▶ _Exercise objective_: Copy the rows below word for word, omitting the pictures from your copy.

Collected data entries
===

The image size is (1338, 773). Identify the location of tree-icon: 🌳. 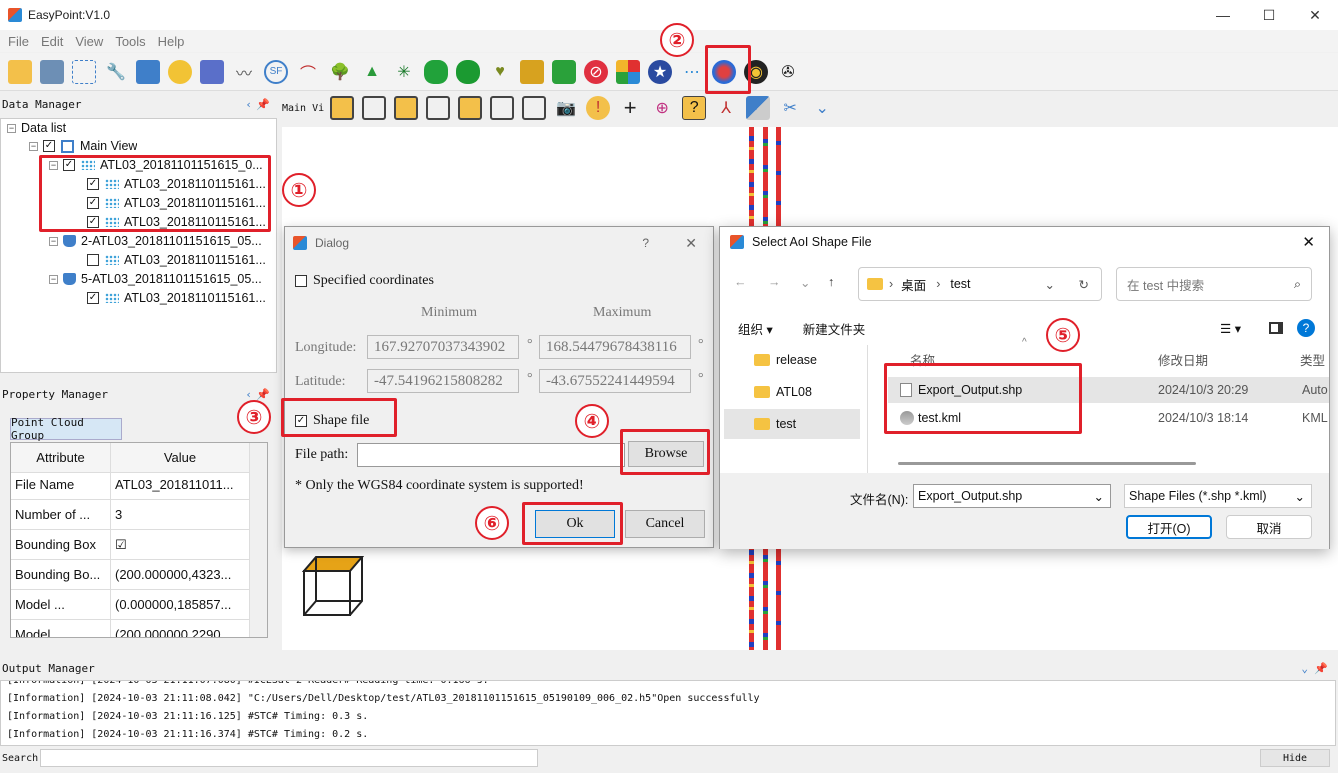
(340, 72).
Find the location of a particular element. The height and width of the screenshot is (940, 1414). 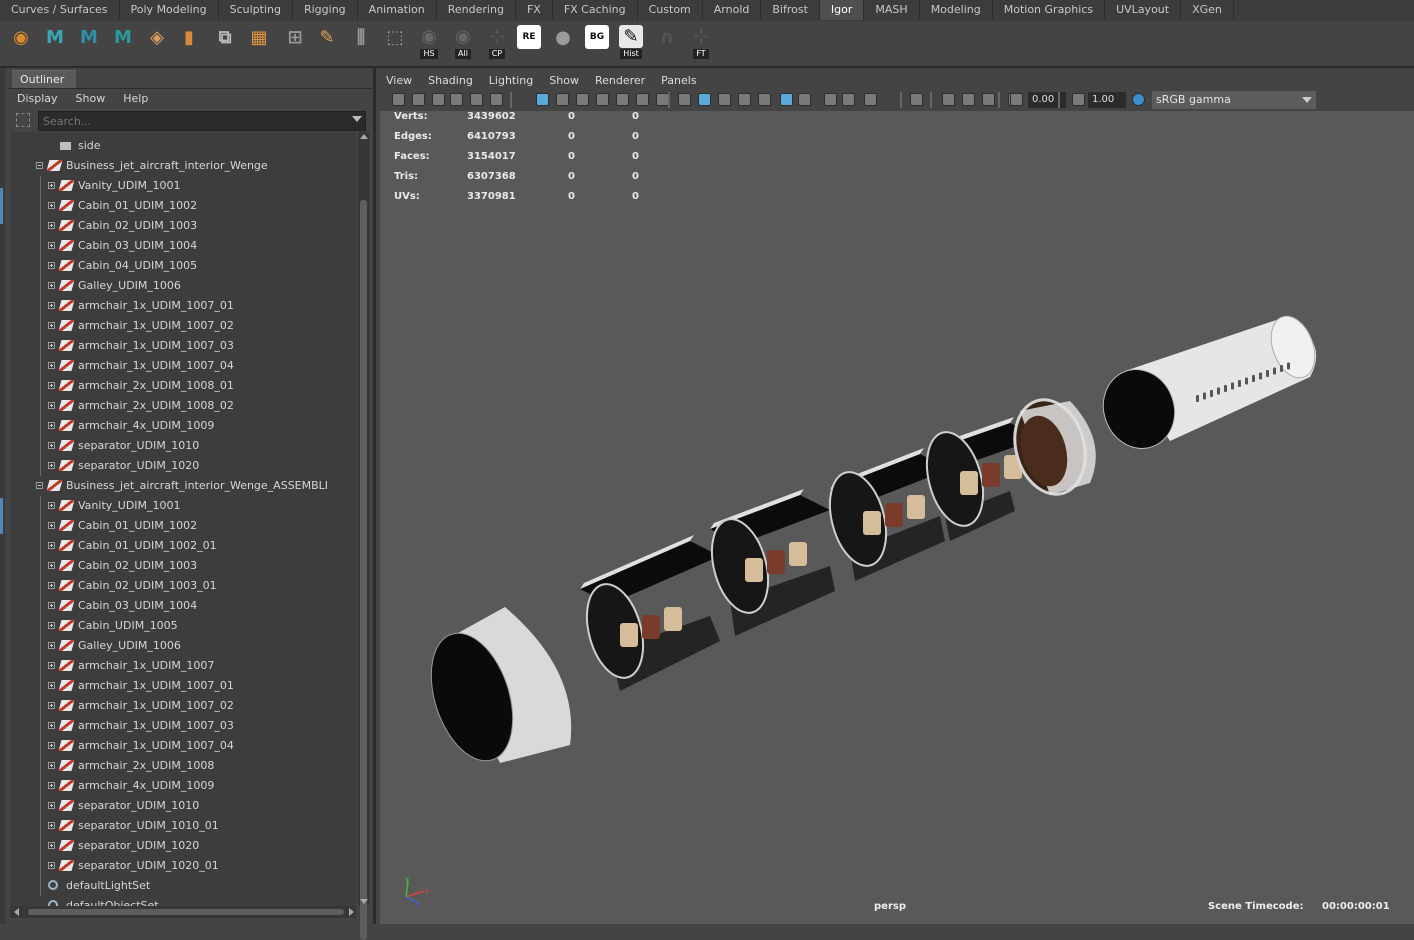

magnet-icon: ∩ is located at coordinates (667, 42).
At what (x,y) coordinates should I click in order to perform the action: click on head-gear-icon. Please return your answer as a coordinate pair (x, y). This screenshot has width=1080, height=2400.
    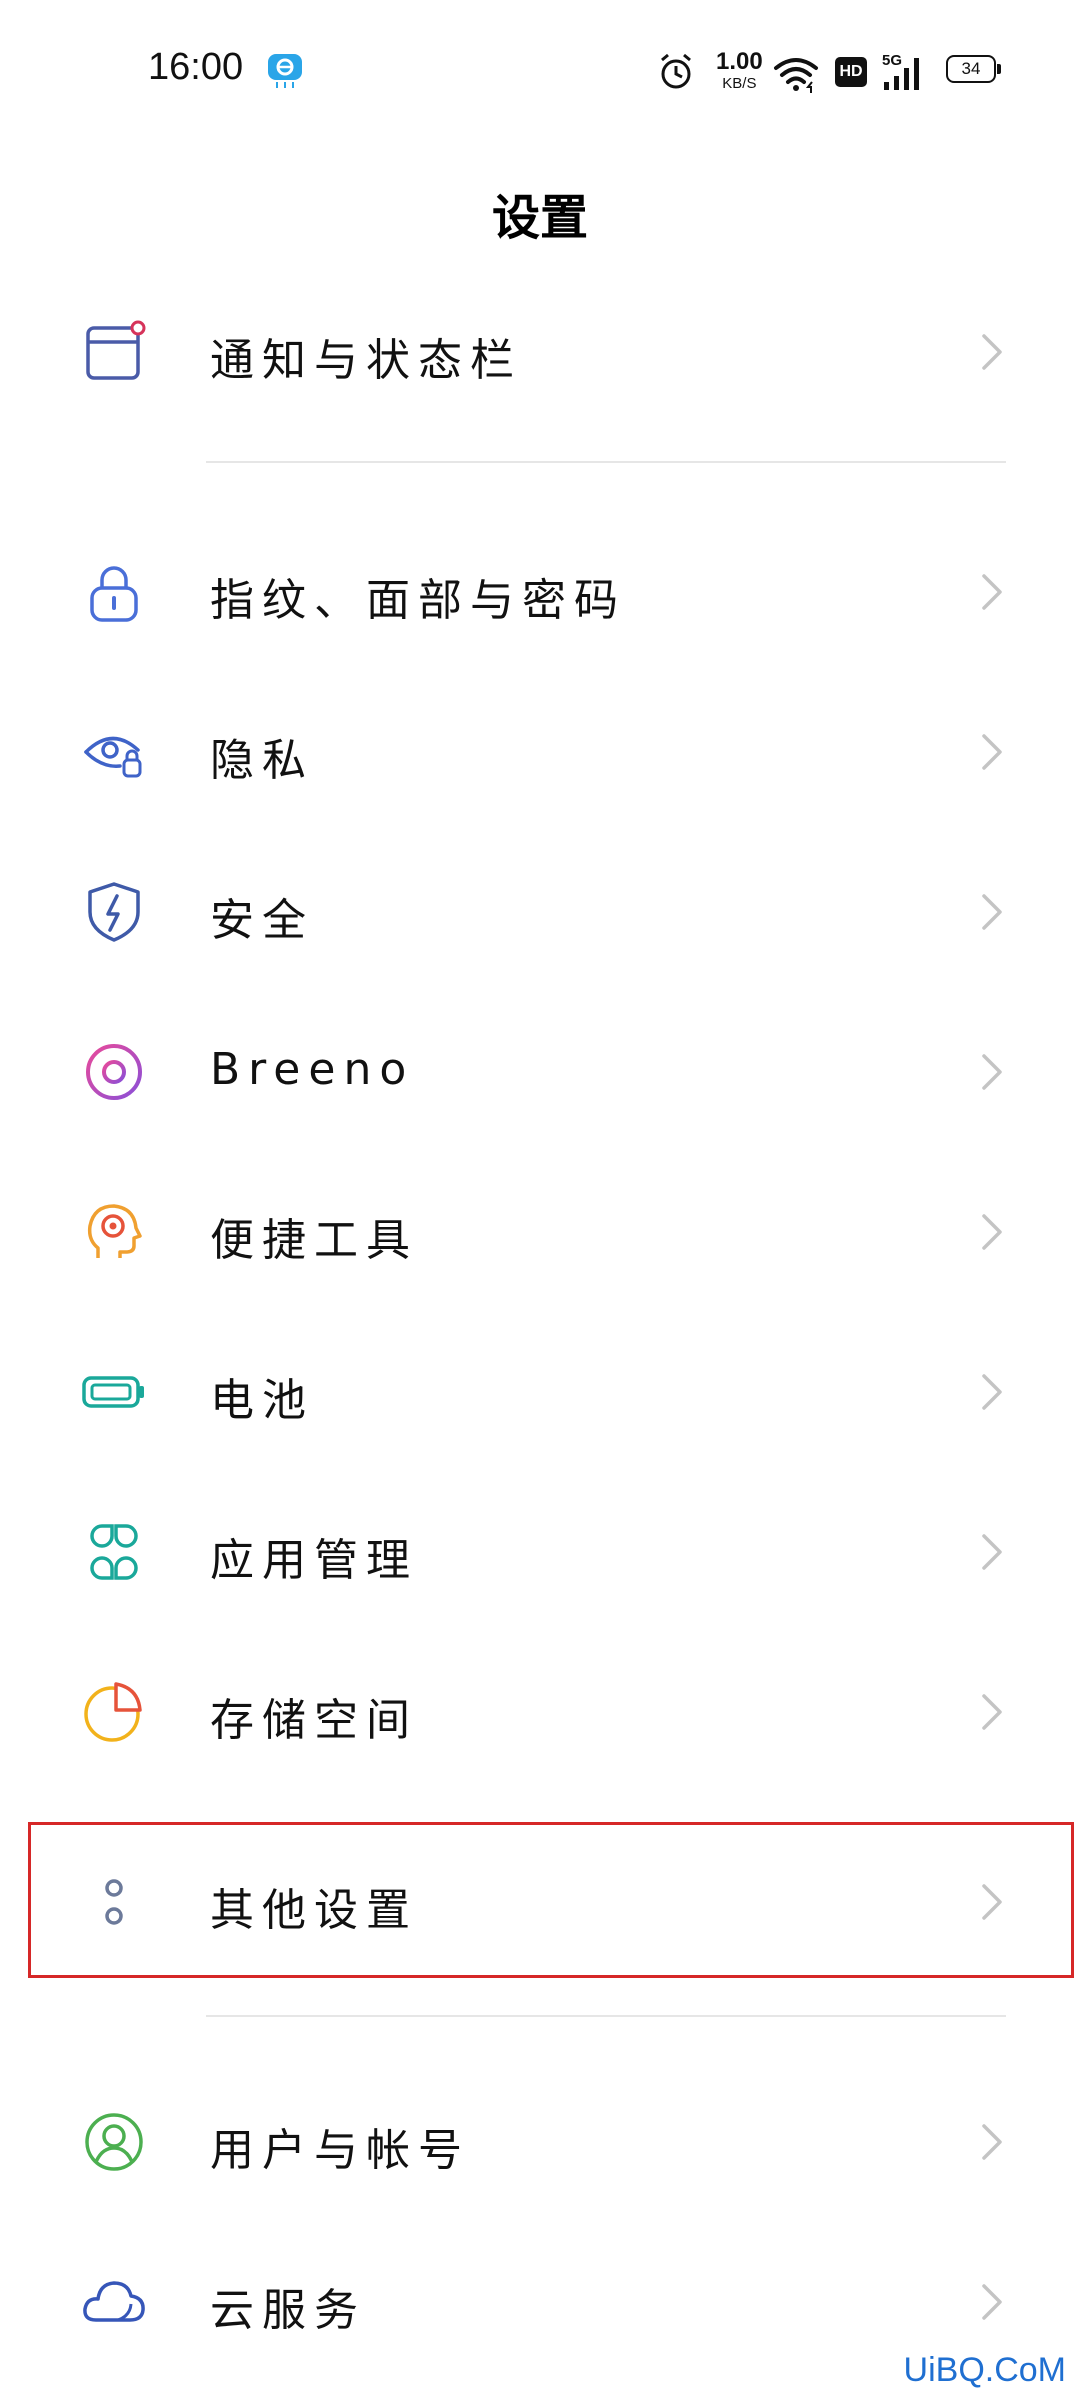
    Looking at the image, I should click on (114, 1231).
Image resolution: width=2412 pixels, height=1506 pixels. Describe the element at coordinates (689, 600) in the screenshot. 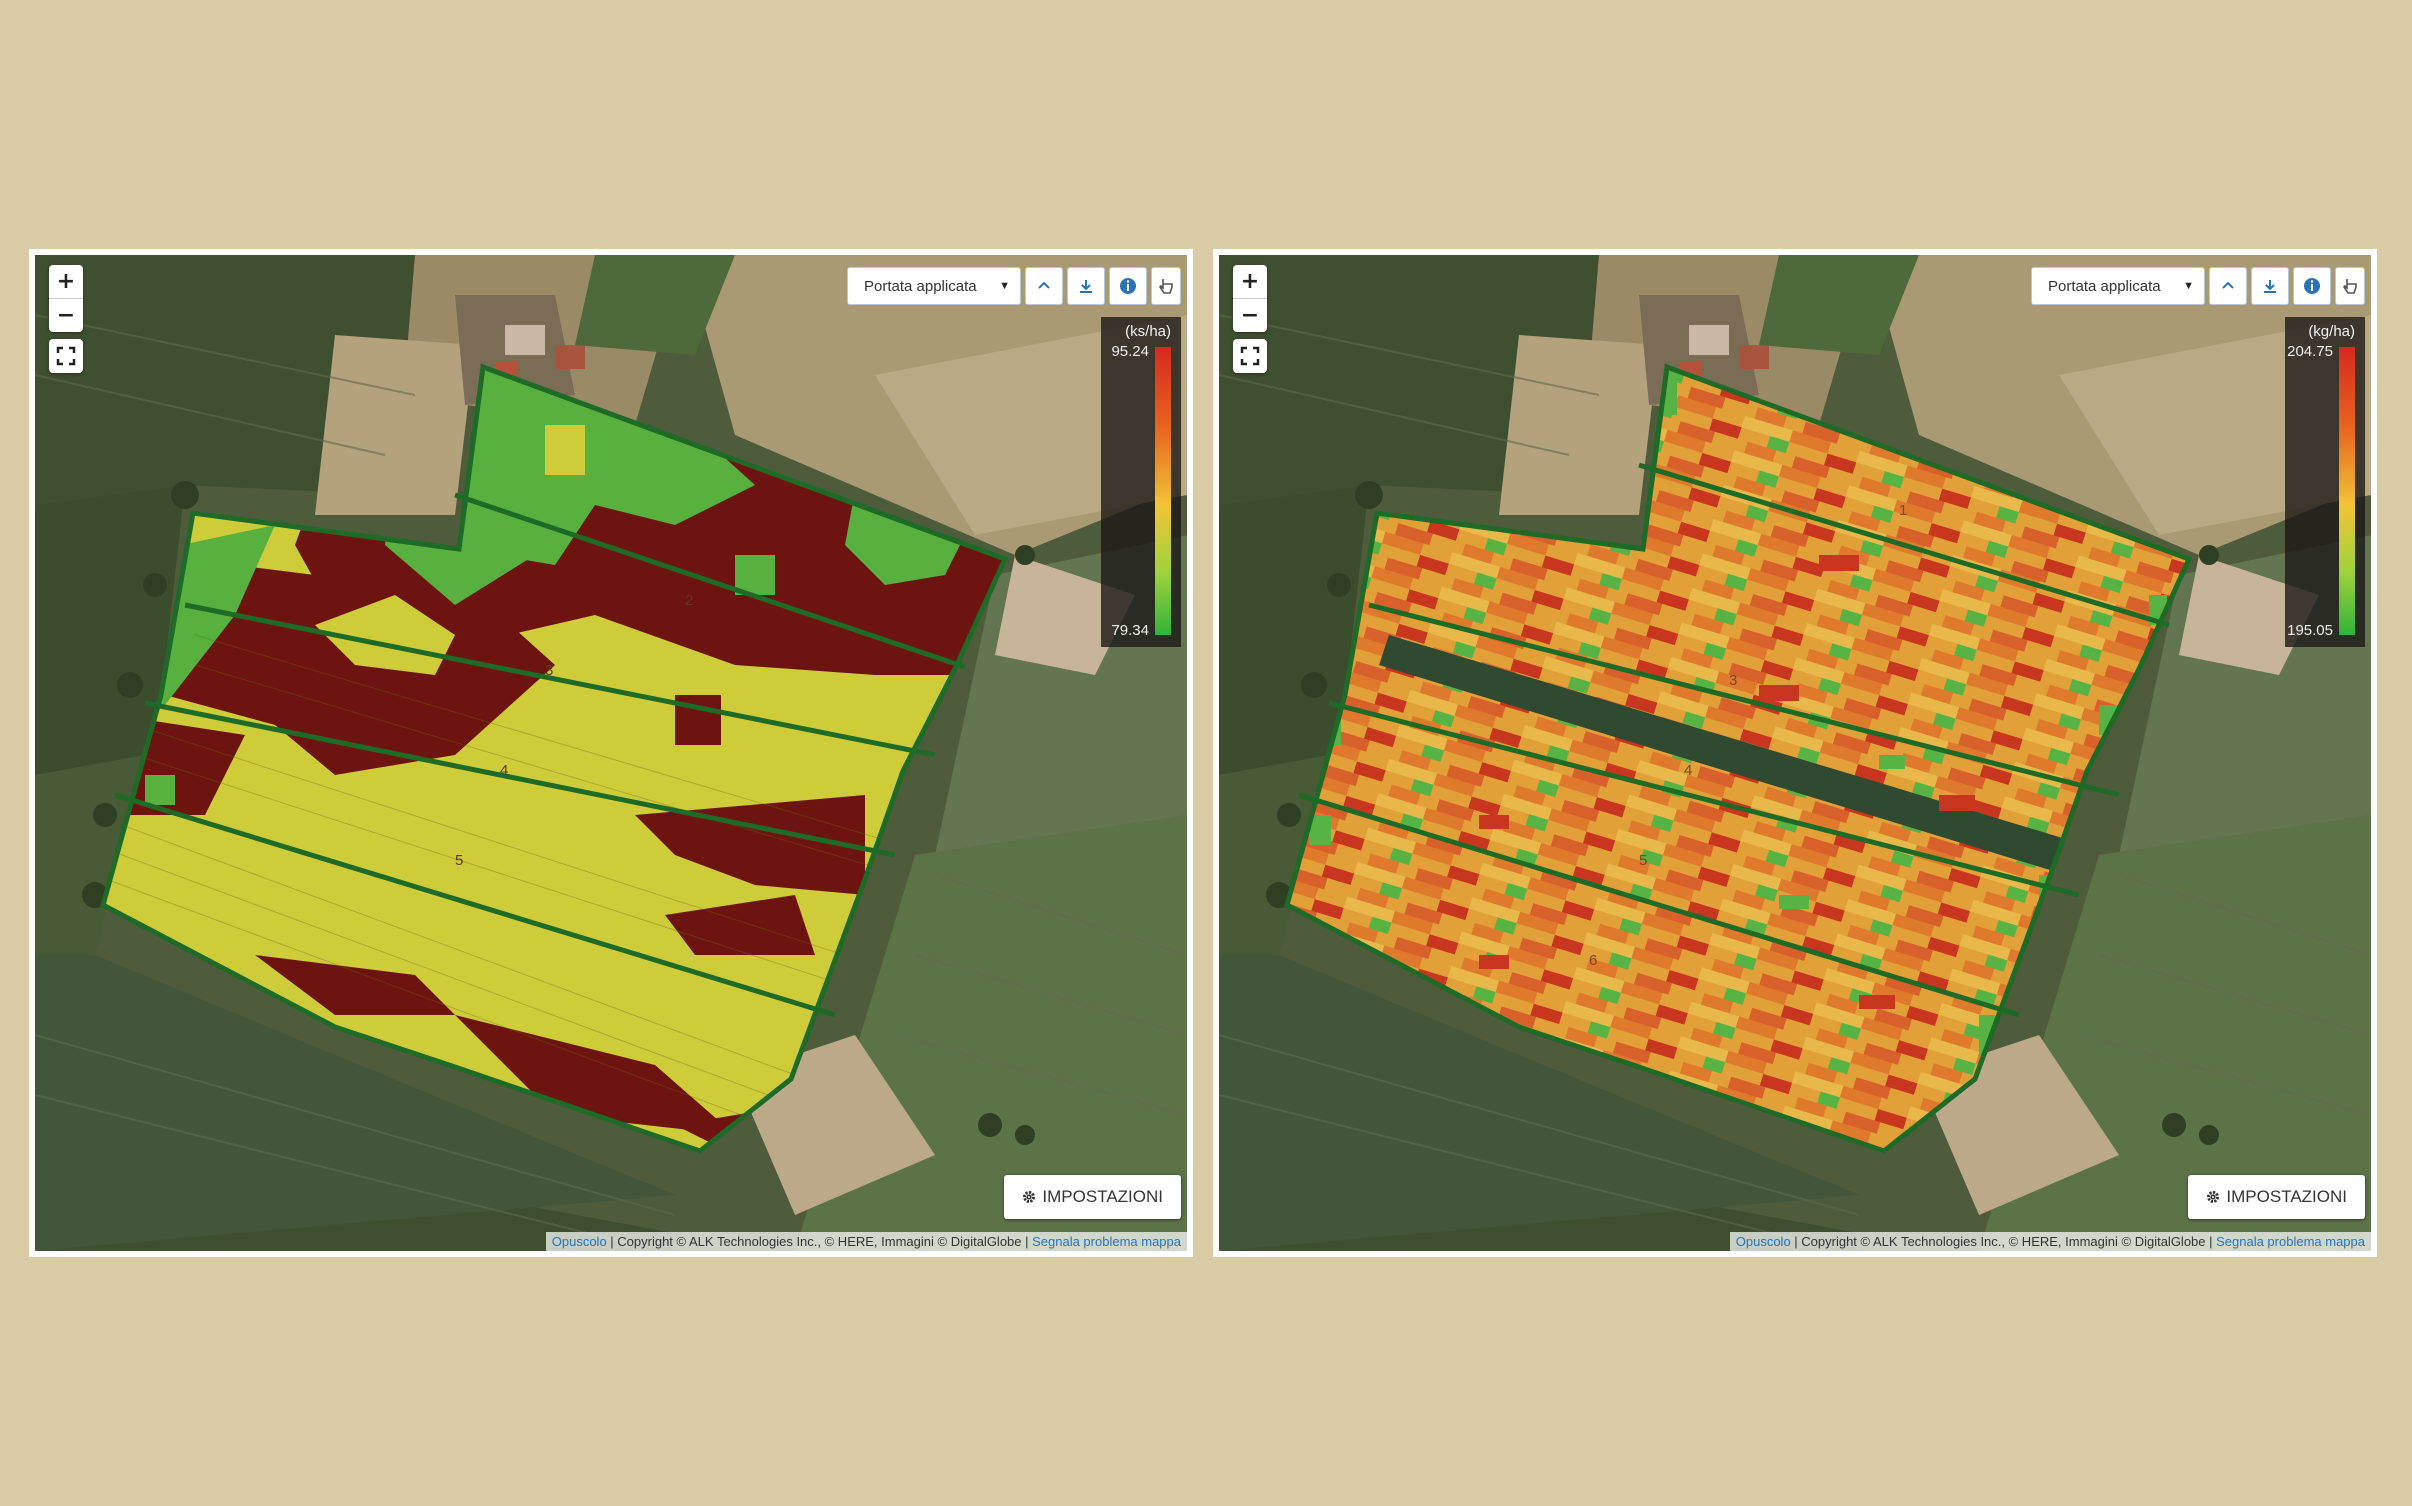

===

▶ _Response to this exercise_:
The image size is (1338, 773). Identify the location of tree-icon: 🌳. 
(340, 72).
Find the location of a particular element. The height and width of the screenshot is (940, 1414). 

magnet-icon: ∩ is located at coordinates (667, 42).
At what (x,y) coordinates should I click in order to perform the action: click on head-gear-icon. Please return your answer as a coordinate pair (x, y). This screenshot has width=1080, height=2400.
    Looking at the image, I should click on (114, 1231).
Image resolution: width=2412 pixels, height=1506 pixels. Describe the element at coordinates (689, 600) in the screenshot. 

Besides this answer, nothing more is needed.